When you want to make the workout closer to diagonal stride, imagine that you are wearing skis as you sweep your foot forward. begin each leg push off with a small, sharp downward push, as it you had to flatten your classic ski to make your grip zone stick to the snow. If you prefer, you can also just run or walk with poles and enjoy the benefits of using your upper and lower body and getting a vigorous cardiovascular workout.
The video is in 3 parts.
Part 1
A side by side comparison of diagonal stride and ski bounding. The key difference, of course, is that there’s no glide in ski walking. Consequently, the poles plant lower and at more of an angle, plus you don’t extend the poles as far back as if you were actually on snow and gliding.
Part 2
A step by step progression for ski walking. Ski walking is the foundation for ski bounding and plyometric ski bounding. Bounding is just a higher intensity effort and plyometric is higher still, with more of an emphasis on being explosive and powerful.
- Lightly jump in place to find your athletic stance.
- Tip forward from the feet. Don’t flex forward at the hips or waist. You want your whole body to tip forward, pivoting your weight forward on your feet. Catch yourself with one foot. Repeat with the opposite foot. The purpose of this exercise is to get used to bringing the hips forward with the foot and not overstepping.
- Imagine you are wearing skis. Sweep the foot forward as if there’s a ski attached to your foot. Compress the ski at the start of the push, as if you are trying to flatten the ski and make the grip zone stick to the snow.
- Add poles in 3 steps: 1. Hold the poles mid-shaft and swing the arms freely without the poles touching the ground. 2. Put the poles on (hands into straps), but drag the poles. Keep the hands low. 3. Start pushing with the poles, dragging at first and keeping the poles low and gradually bringing them forward and pushing them into the ground more.
Part 3
Demos of your various options for workouts with poles. The first 3 options are “ski specific” and the last 2 are non-specific, but excellent workout options. Running with poles is a great option for zone 3 interval training and crossing variable terrain. Sprinting with poles is an excellent drill for training quick feet.

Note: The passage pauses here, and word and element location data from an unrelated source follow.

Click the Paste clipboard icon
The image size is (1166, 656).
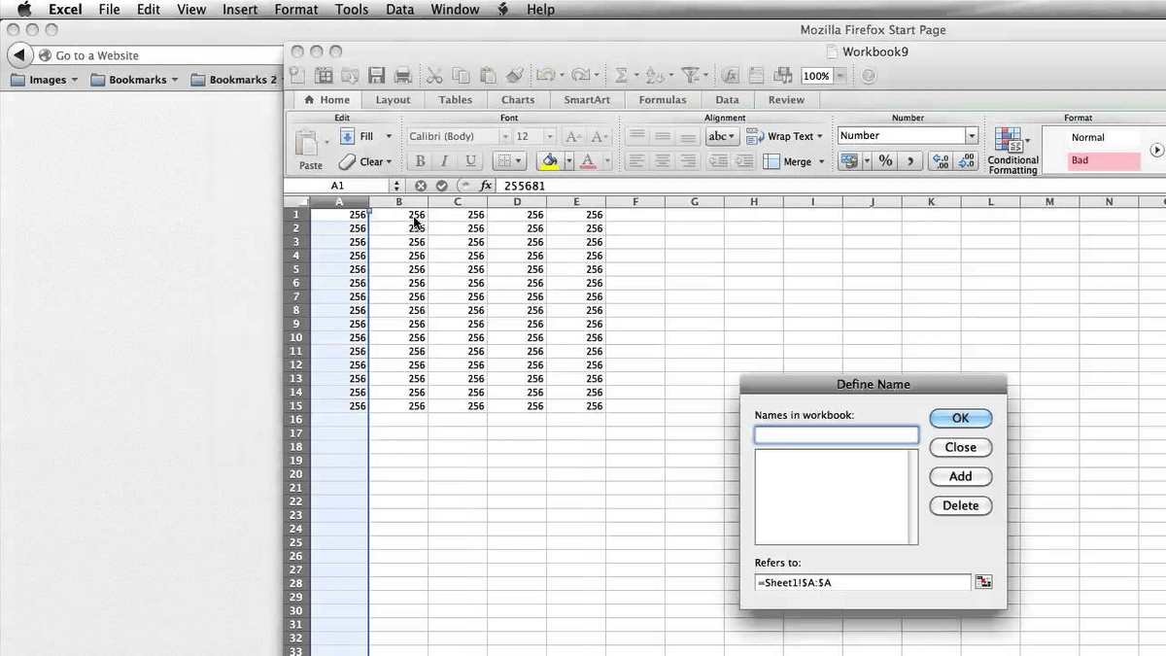[x=309, y=144]
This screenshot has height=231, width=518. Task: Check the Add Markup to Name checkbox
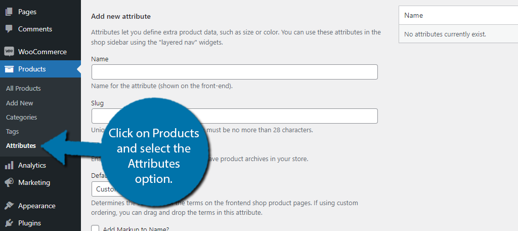pos(95,228)
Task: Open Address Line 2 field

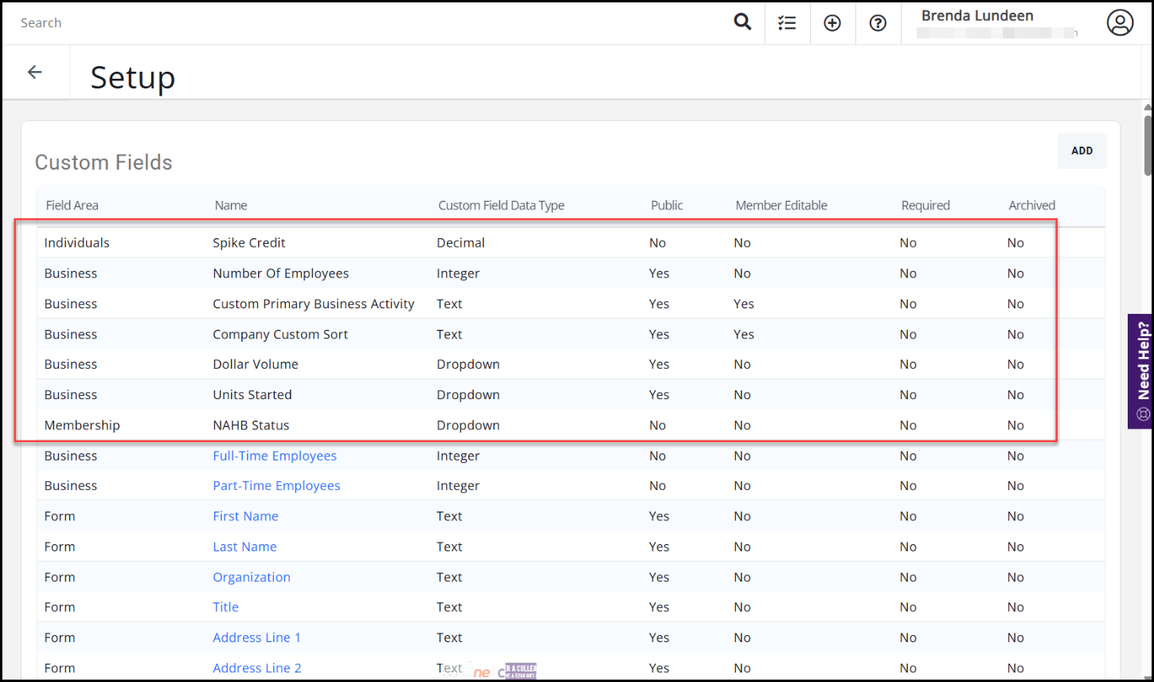Action: pyautogui.click(x=256, y=668)
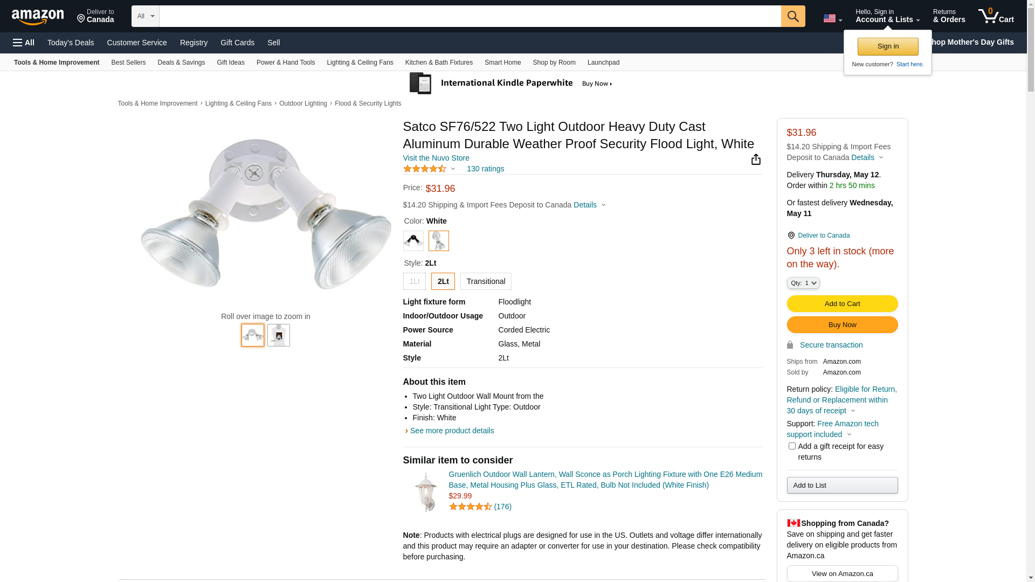
Task: Click the Add to Cart button
Action: pos(842,304)
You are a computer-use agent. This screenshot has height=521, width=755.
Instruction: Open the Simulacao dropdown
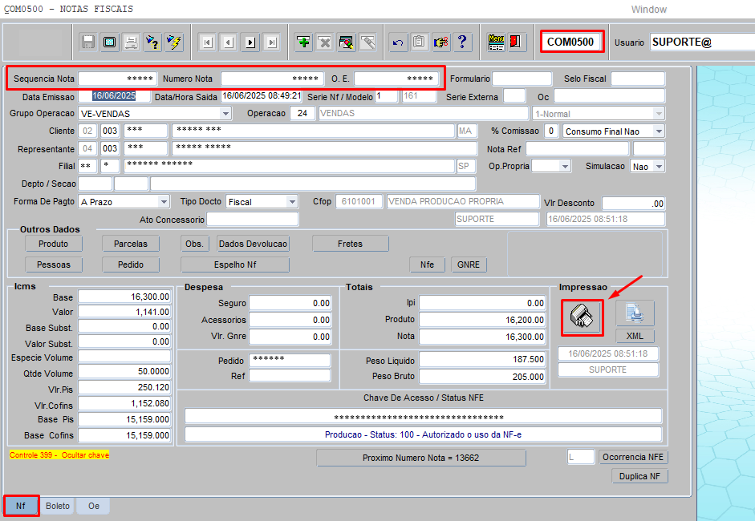659,166
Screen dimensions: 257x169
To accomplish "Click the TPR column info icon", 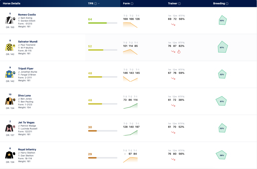I will tap(95, 4).
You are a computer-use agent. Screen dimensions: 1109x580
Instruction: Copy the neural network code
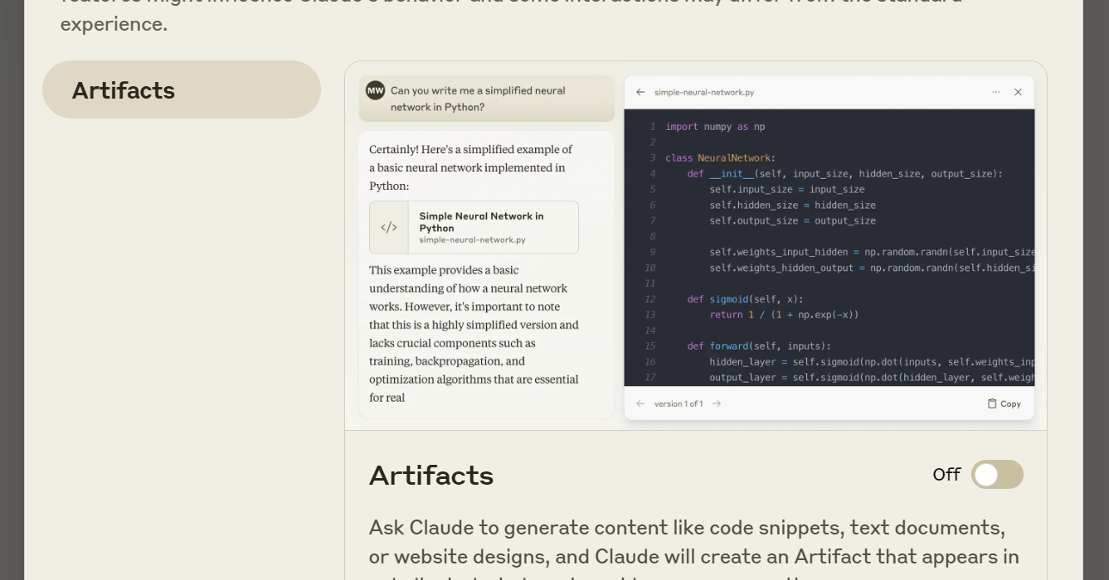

- Ski Walking: Ski walking technique is good for easy, long distance endurance workouts. 45 minutes or longer. Focus on good technique.
- Ski Bounding is similar to Ski Walking, just more dynamic and harder. It’s suitable for zone 3 workouts (moderately hard pace), with intervals lasting ~5 to 30 minutes. You should be able to hold together good technique the entire time.
- Pylometric Bounding: More focus on explosive, muscular effort. Very dynamic.
- Running with poles: You are more interested in getting a cardio workout and less concerned about mimicking ski technique. Movements are quicker and less explosive. Good for Zone 3 workouts.
- Sprinting with poles: very quick movements and only used for short intervals (i.e. 10 second sprints).